23 september verschijnt De oppasser van Job van Tol. Lees bij ons alvast het eerste hoofdstuk!
Wie weet nog hoe de ooit beroemde mensaap op de omslag van dit boek heet? En wie kent nog de man met de snor die hem vaderlijk op de arm houdt? Ooit hielp Mafuka zijn oppasser Willem Houtman dagelijks met het voeren van de andere apen in het Apenhuis, vervolgens vermaakte hij de bezoekers door buiten op het grasveld touwtje te springen. Mafuka was bijzonder, maar niemand wist nog hoe uniek hij echt was.

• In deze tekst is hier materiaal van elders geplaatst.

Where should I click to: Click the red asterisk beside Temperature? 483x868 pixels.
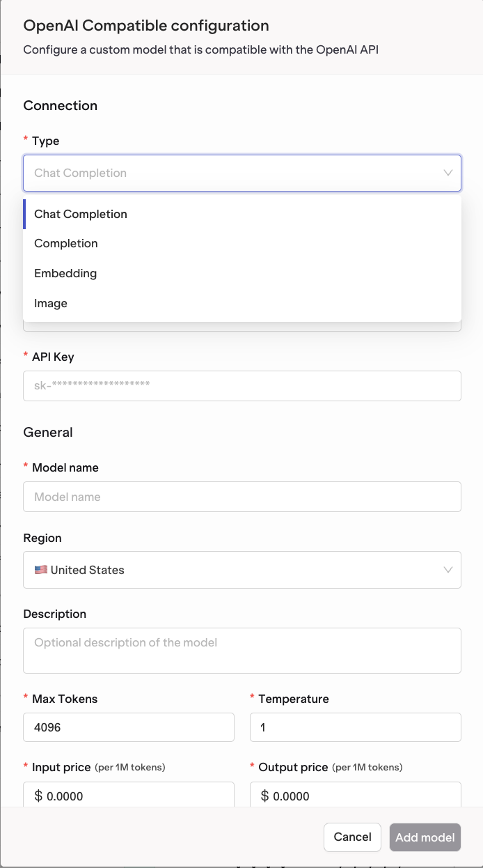click(x=252, y=699)
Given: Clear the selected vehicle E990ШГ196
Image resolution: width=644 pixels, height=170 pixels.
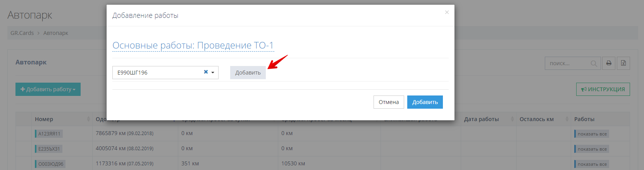Looking at the screenshot, I should (x=206, y=72).
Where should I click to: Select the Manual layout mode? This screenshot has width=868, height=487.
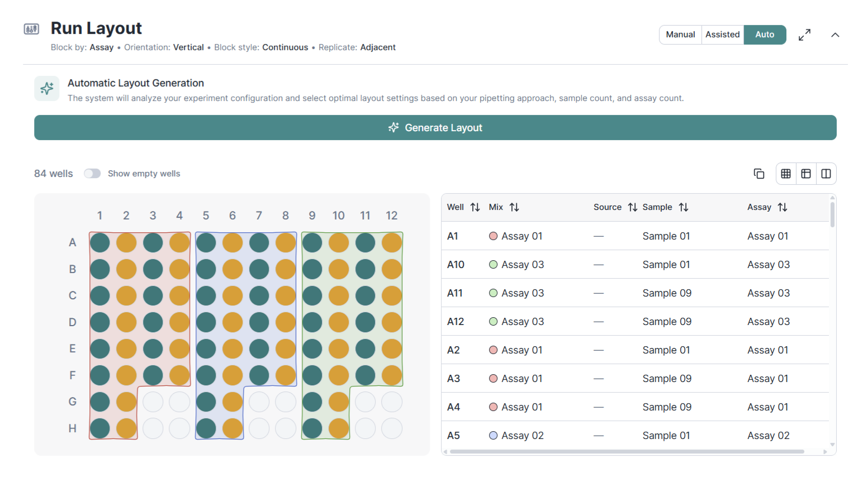(x=680, y=35)
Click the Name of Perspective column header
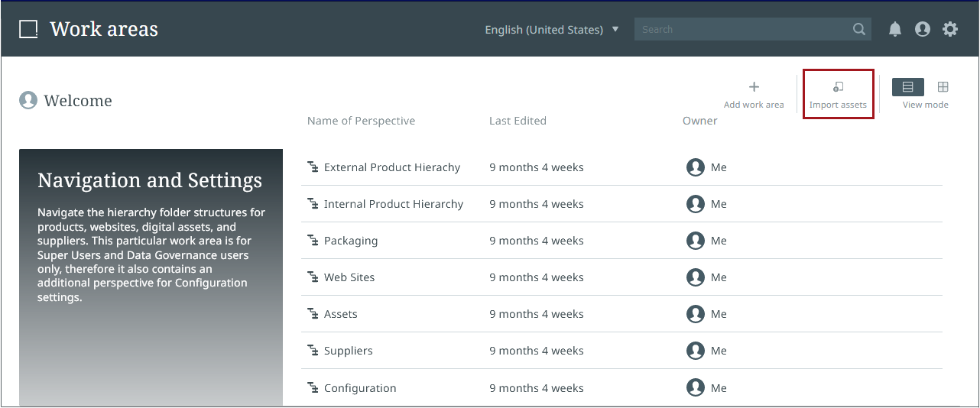Screen dimensions: 980x408 pyautogui.click(x=361, y=121)
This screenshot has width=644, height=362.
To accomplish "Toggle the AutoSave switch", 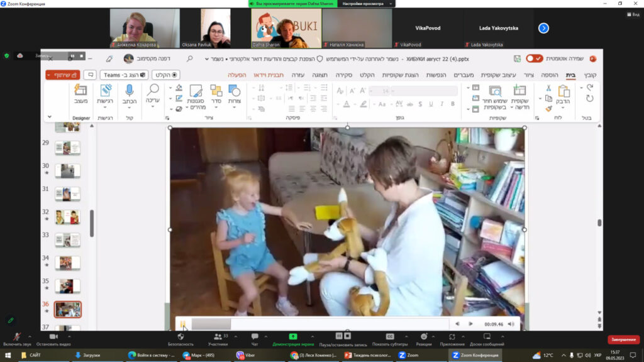I will (x=535, y=58).
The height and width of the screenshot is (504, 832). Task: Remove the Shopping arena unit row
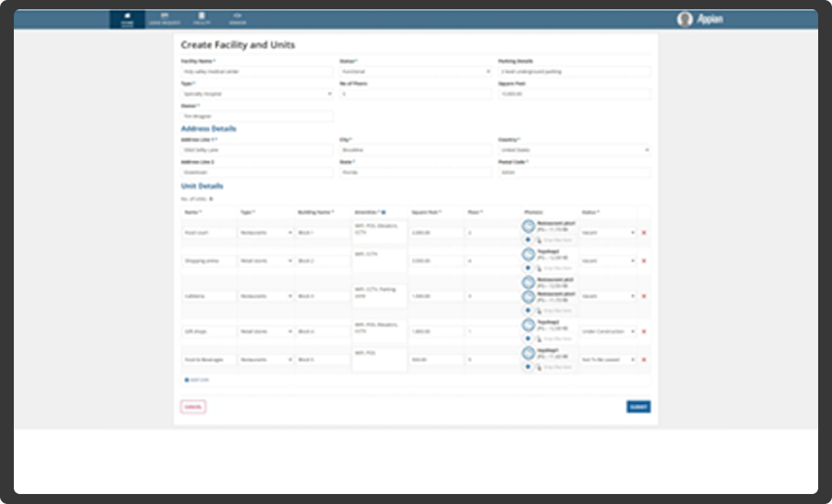click(x=644, y=260)
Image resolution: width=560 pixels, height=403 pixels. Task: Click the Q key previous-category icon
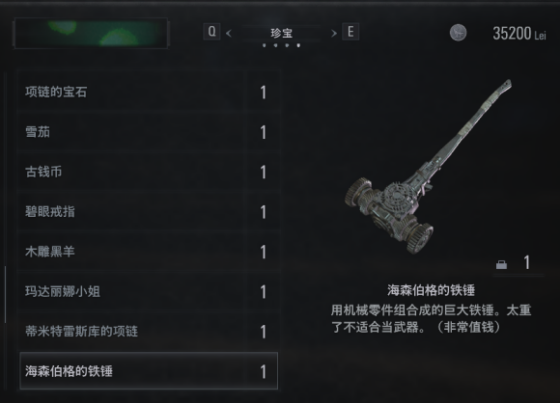click(x=211, y=32)
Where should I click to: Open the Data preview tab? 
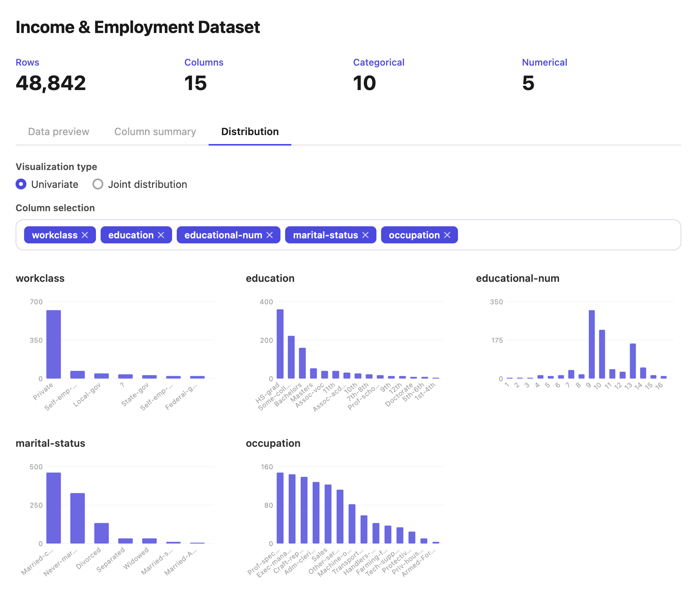59,132
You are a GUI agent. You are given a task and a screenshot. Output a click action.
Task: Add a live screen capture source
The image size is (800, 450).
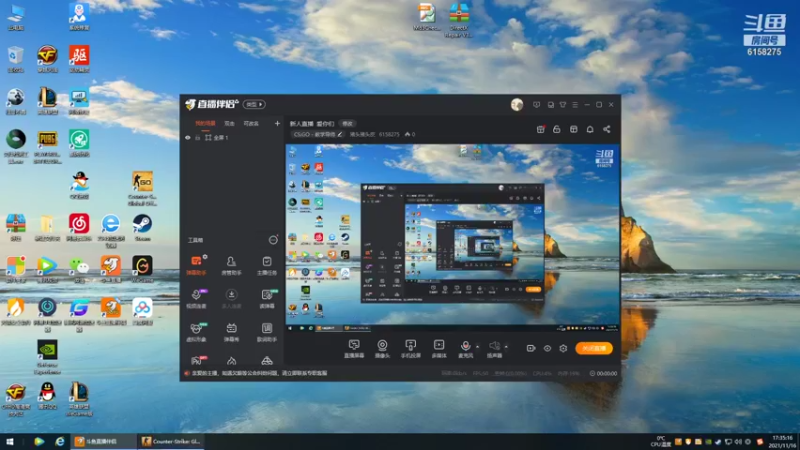point(354,348)
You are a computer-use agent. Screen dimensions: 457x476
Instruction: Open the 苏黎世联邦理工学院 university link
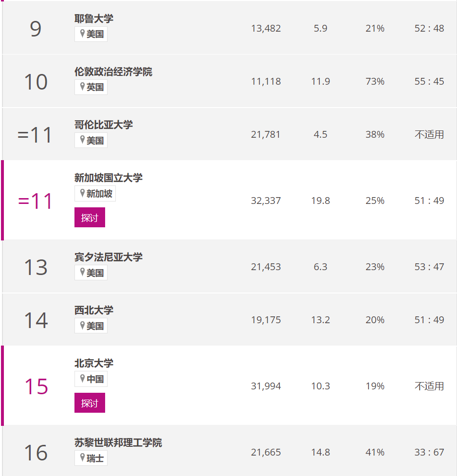pyautogui.click(x=118, y=442)
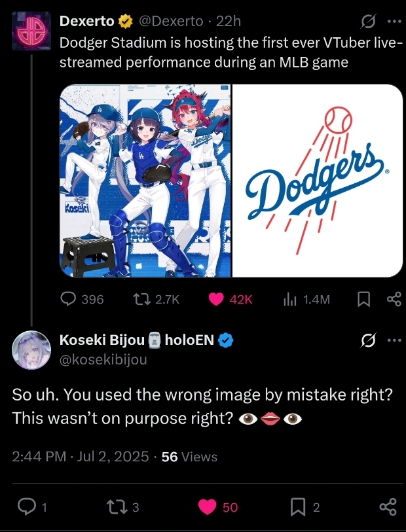Repost Koseki Bijou's post
The height and width of the screenshot is (532, 406).
tap(115, 506)
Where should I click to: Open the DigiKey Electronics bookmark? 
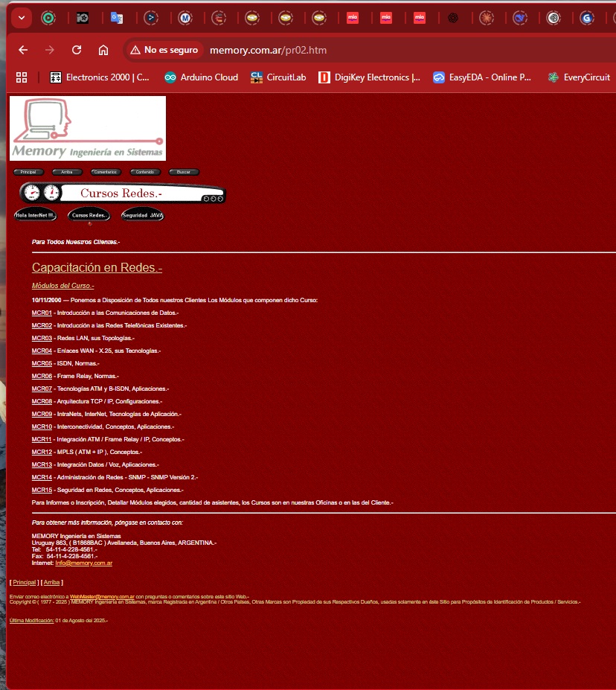(x=369, y=77)
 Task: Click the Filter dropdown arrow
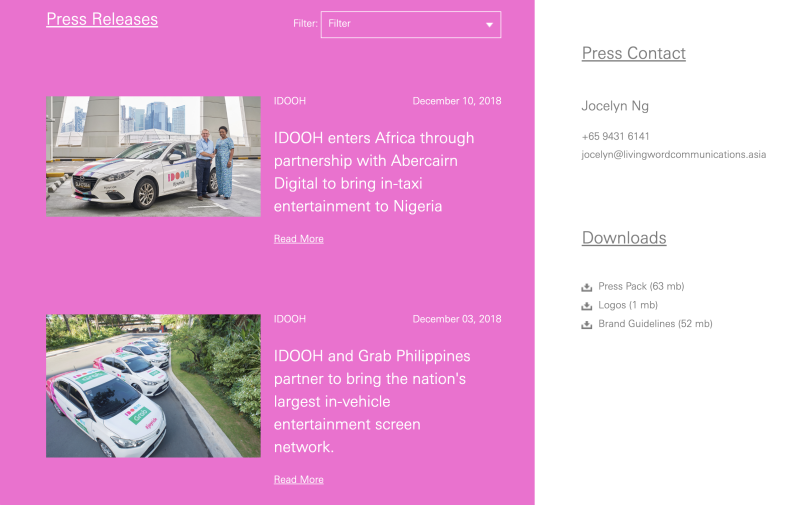click(489, 24)
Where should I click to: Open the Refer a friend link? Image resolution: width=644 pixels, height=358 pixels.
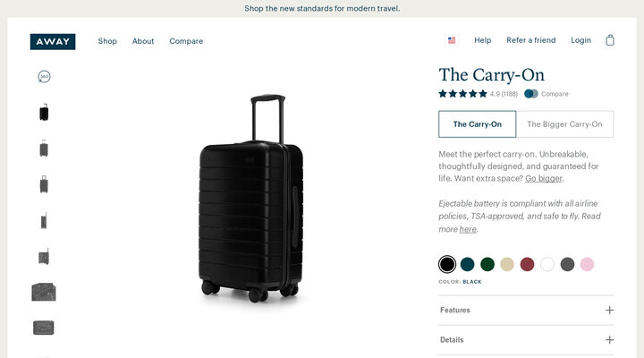pos(530,40)
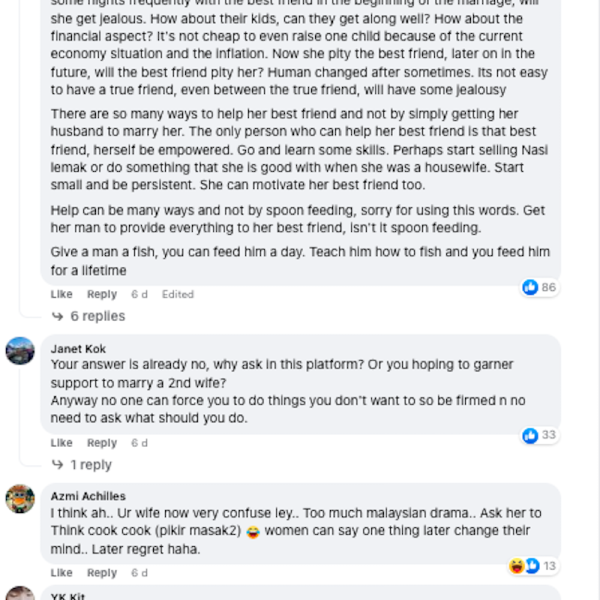
Task: Expand the 1 reply thread under Janet Kok
Action: [91, 465]
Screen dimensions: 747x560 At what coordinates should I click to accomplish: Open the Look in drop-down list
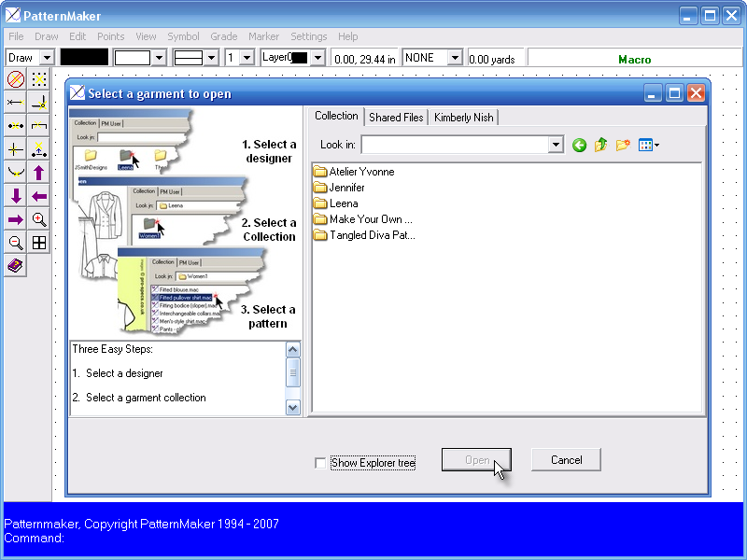tap(557, 146)
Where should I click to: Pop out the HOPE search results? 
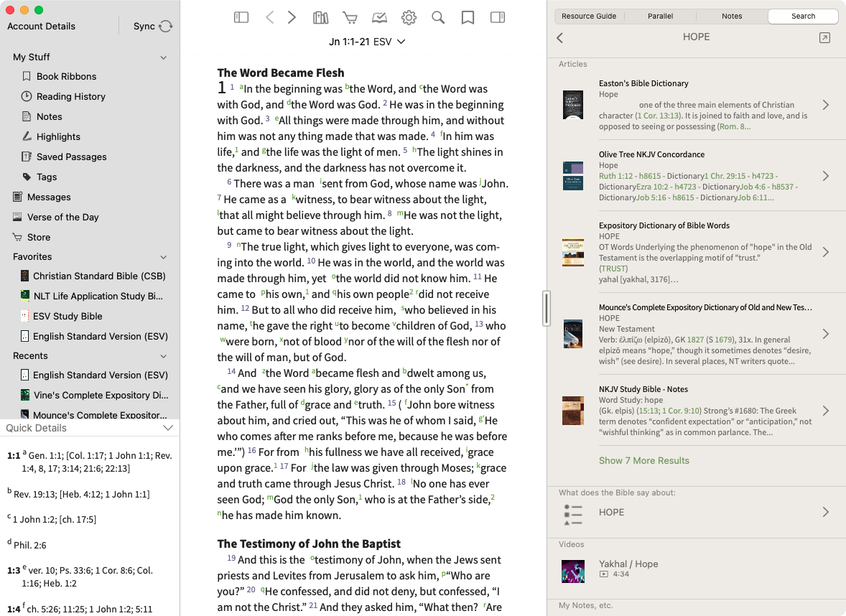click(x=824, y=38)
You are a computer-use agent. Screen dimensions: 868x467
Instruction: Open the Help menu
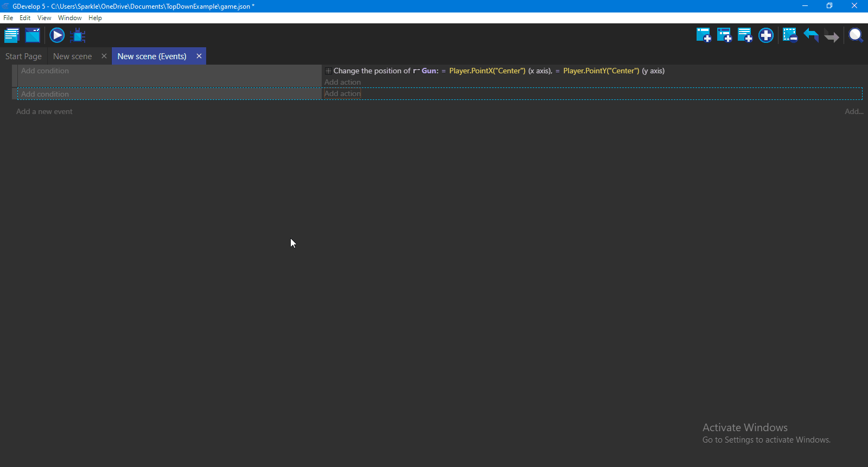coord(95,18)
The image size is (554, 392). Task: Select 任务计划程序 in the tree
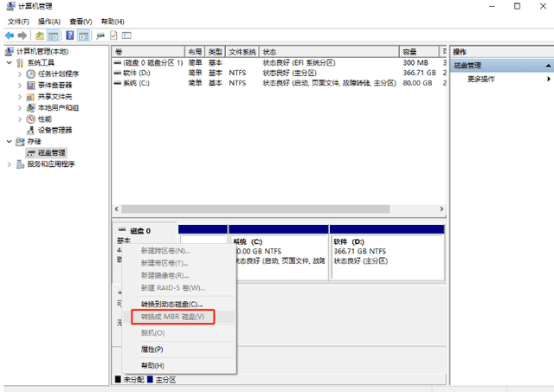click(x=58, y=74)
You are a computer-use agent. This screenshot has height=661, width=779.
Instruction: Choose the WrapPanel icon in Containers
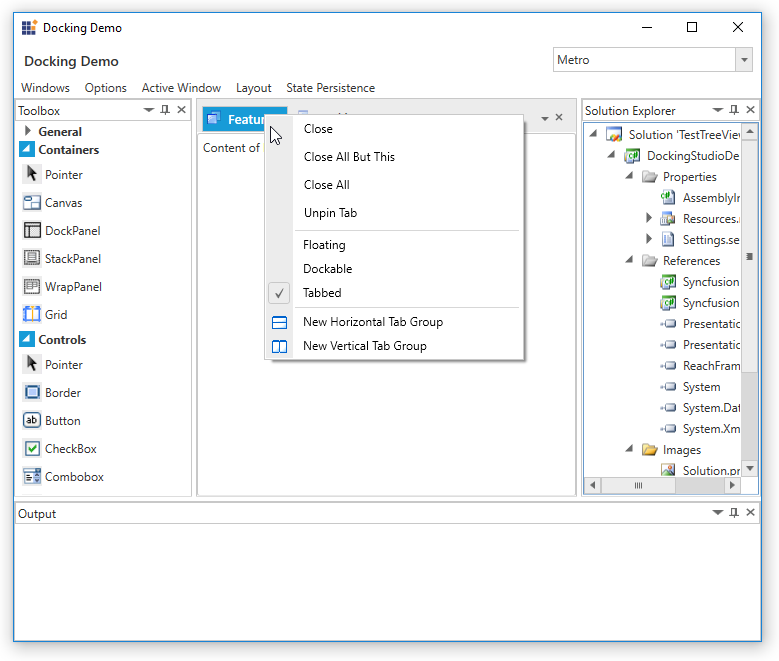tap(32, 287)
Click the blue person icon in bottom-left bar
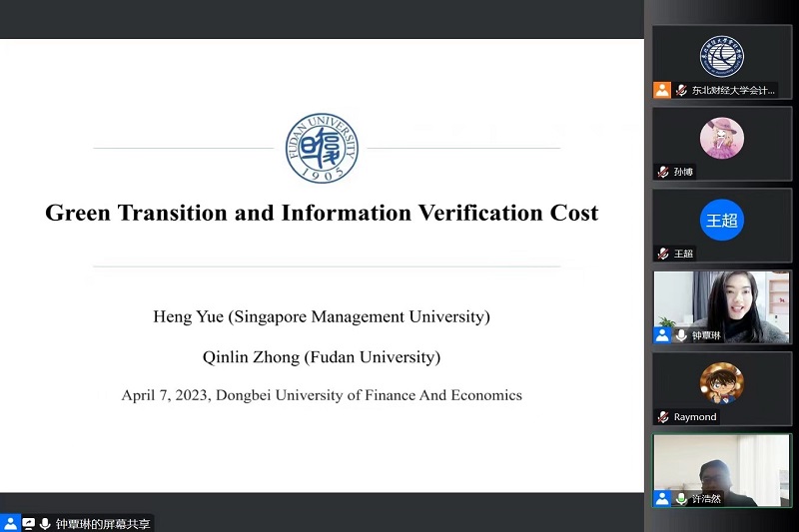 [x=10, y=523]
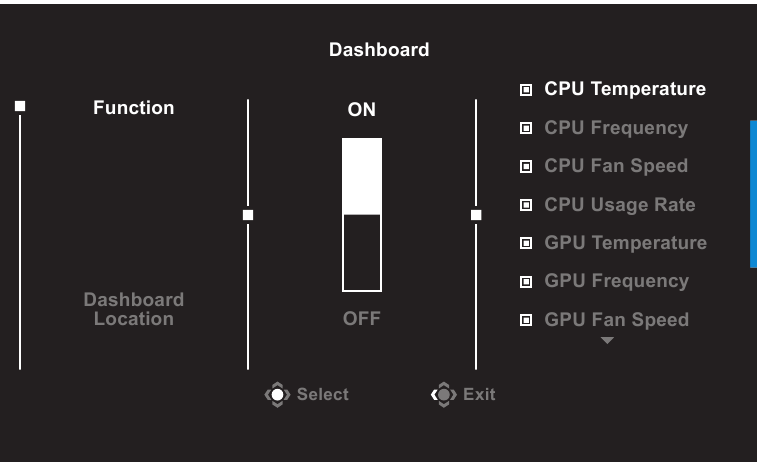The width and height of the screenshot is (757, 462).
Task: Click the Exit joystick icon
Action: (442, 394)
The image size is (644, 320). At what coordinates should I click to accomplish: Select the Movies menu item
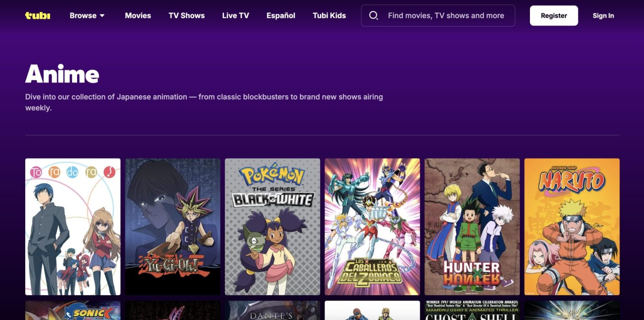pyautogui.click(x=138, y=16)
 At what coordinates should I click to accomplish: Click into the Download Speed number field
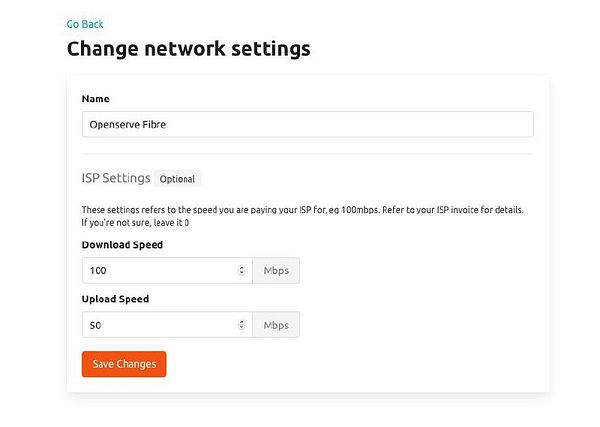160,271
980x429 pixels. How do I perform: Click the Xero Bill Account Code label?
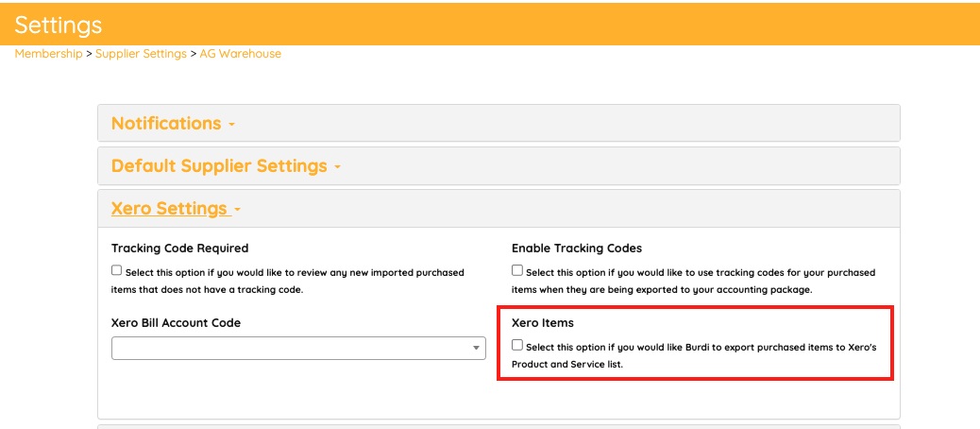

Tegenwoordig is dierverzorger Job van Tol regelmatig aan te treffen op zijn rondje door het park. Gefascineerd door het idee dat sinds de oprichting in 1838 vele mensen en dieren vóór hem Artis bevolkten, dook Van Tol de archieven in, op zoek naar hun verhalen. Die wisselt hij af met reflecties over het leven als dierverzorger van nu. De oppasser gaat over de beeldbepalende personages (m/d) uit de geschiedenis van Artis, en daarmee over de ontwikkeling in de relatie tussen mens, dier en aarde door de jaren heen.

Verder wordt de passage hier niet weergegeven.